Mais qu’est-ce qui rend les ordinateurs quantiques plus rapides? Au lieu de bits, les ordinateurs quantiques utilisent des bits quantiques, appelés qubits. Alors que les bits peuvent prendre la valeur 0 ou 1, les qubits peuvent aussi adopter toutes les valeurs intermédiaires. Cet état, appelé superposition, permet aux ordinateurs quantiques d’effectuer plusieurs opérations de calcul simultanément, tandis que les ordinateurs traditionnels procèdent étape par étape.
Encore beaucoup de recherche nécessaire
«Actuellement, la programmation des ordinateurs quantiques en est à peu près là où l’on se trouvait dans le domaine du machine learning il y a dix ans», explique Kurt Stockinger, qui enseigne l’informatique et la science des données à la ZHAW et à l’Université de Zurich.
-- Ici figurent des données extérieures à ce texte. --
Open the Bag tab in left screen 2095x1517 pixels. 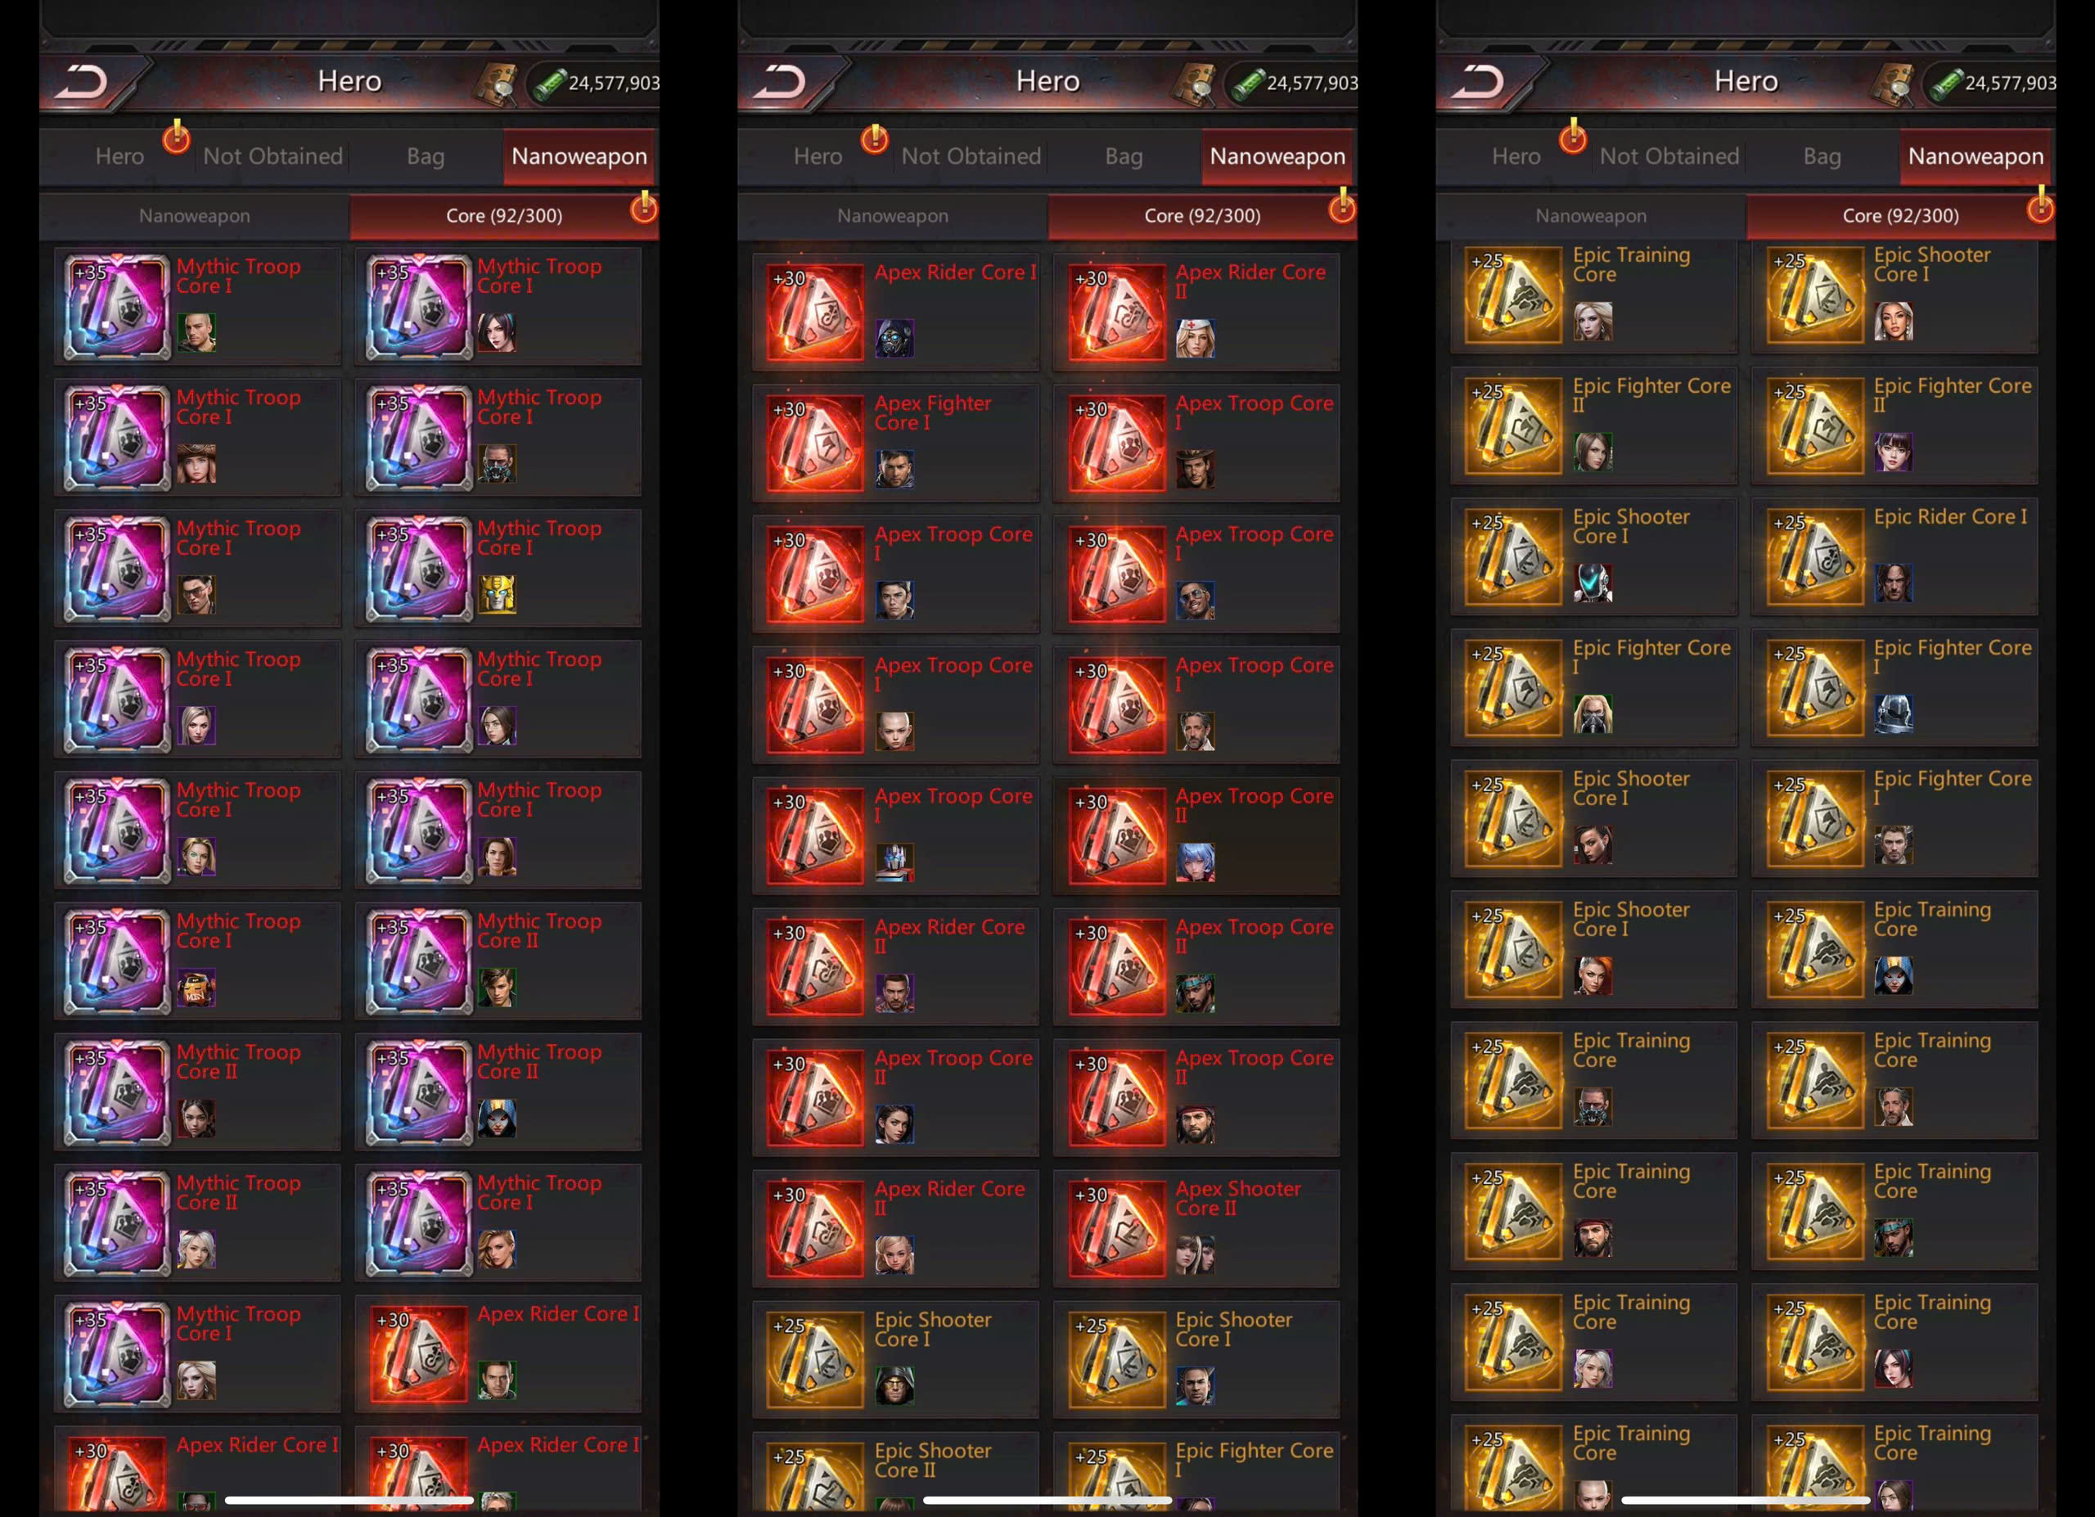(x=426, y=156)
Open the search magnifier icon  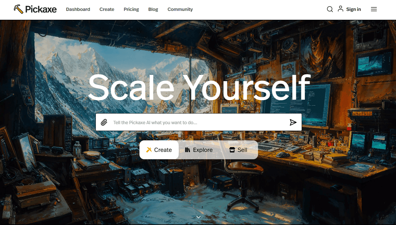[330, 9]
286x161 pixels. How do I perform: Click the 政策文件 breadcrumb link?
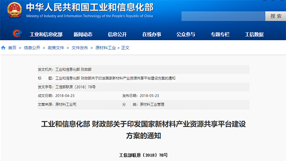pyautogui.click(x=56, y=48)
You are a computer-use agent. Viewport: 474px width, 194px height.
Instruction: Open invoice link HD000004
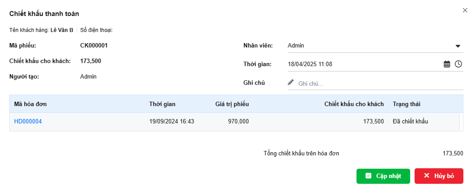pyautogui.click(x=28, y=122)
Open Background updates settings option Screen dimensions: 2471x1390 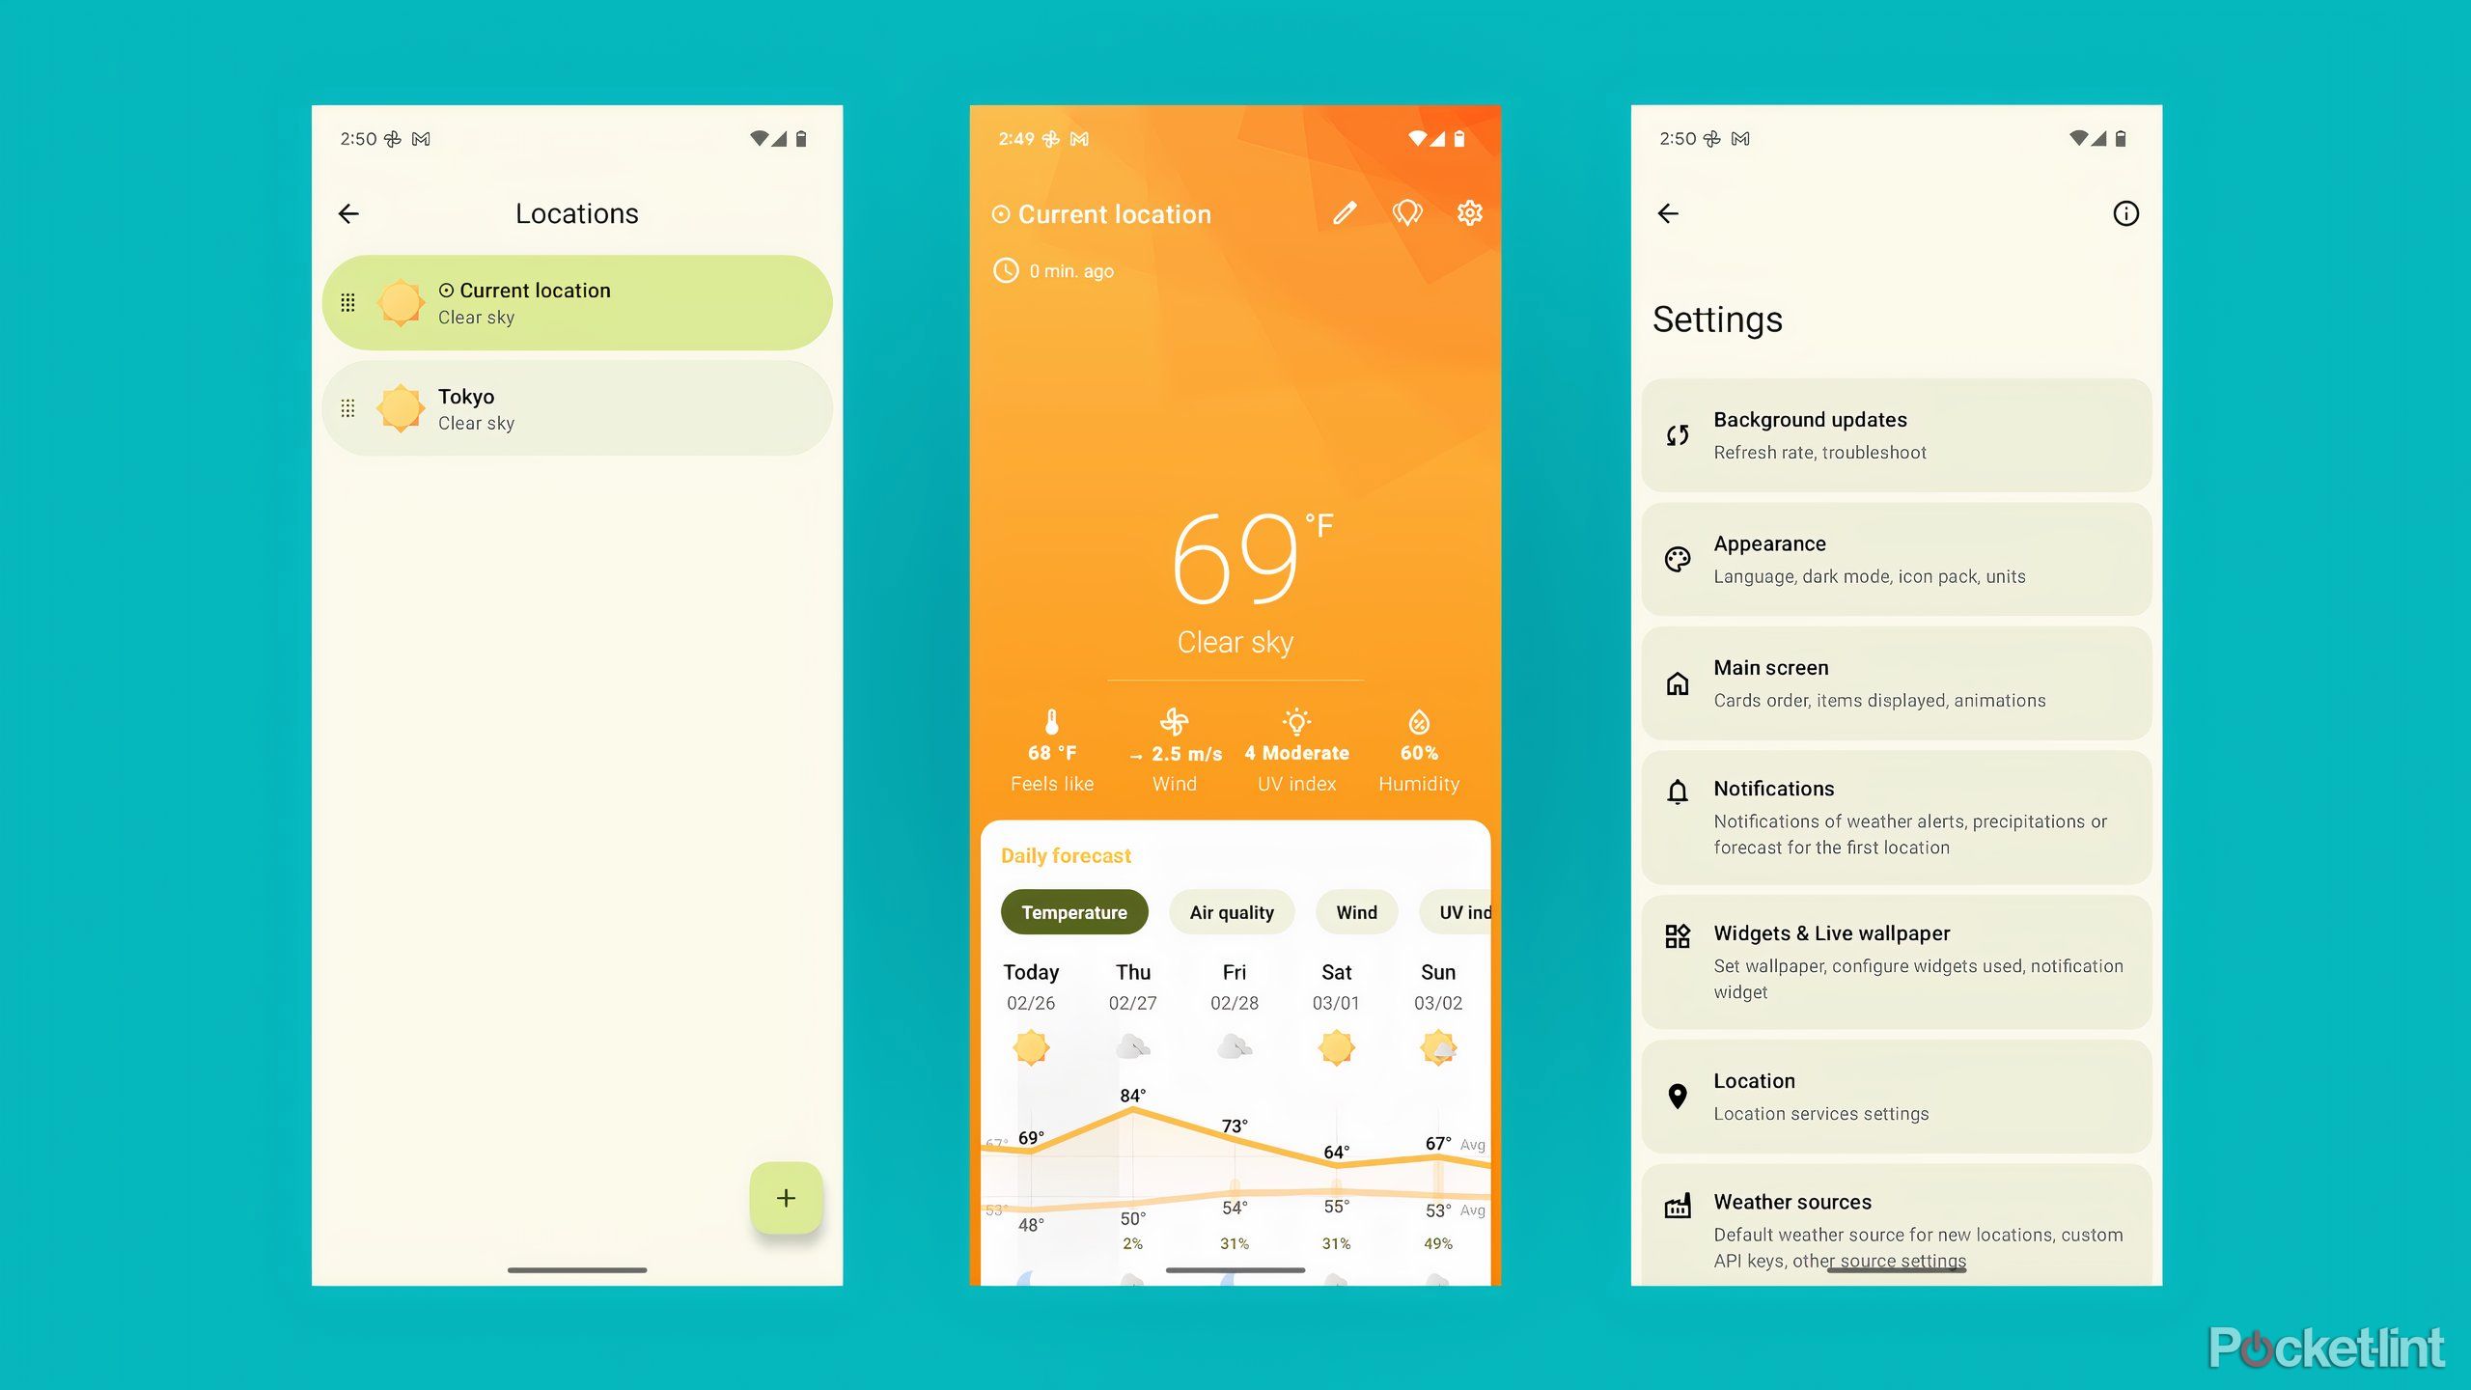point(1894,432)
Il a supervisé le travail de Lukas en collaboration avec Rudolf Füchslin et Pavel Sulimov de la ZHAW.
«Nous en savons encore beaucoup trop peu sur les approches de programmation les plus adaptées à chaque situation», explique Kurt Stockinger. Il souhaite que davantage de recherches soient menées dans le domaine des logiciels.
Lukas souligne également que le monde particulier de la physique quantique est parfois bien éloigné de notre univers logique et rationnel: «Lorsque je programme, je dois sans cesse me familiariser avec de nouveaux concepts.» Néanmoins, le monde quantique le fascine. Il a déjà publié un article dans la prestigieuse revue scientifique Nature Scientific Reports et envisage de poursuivre un doctorat.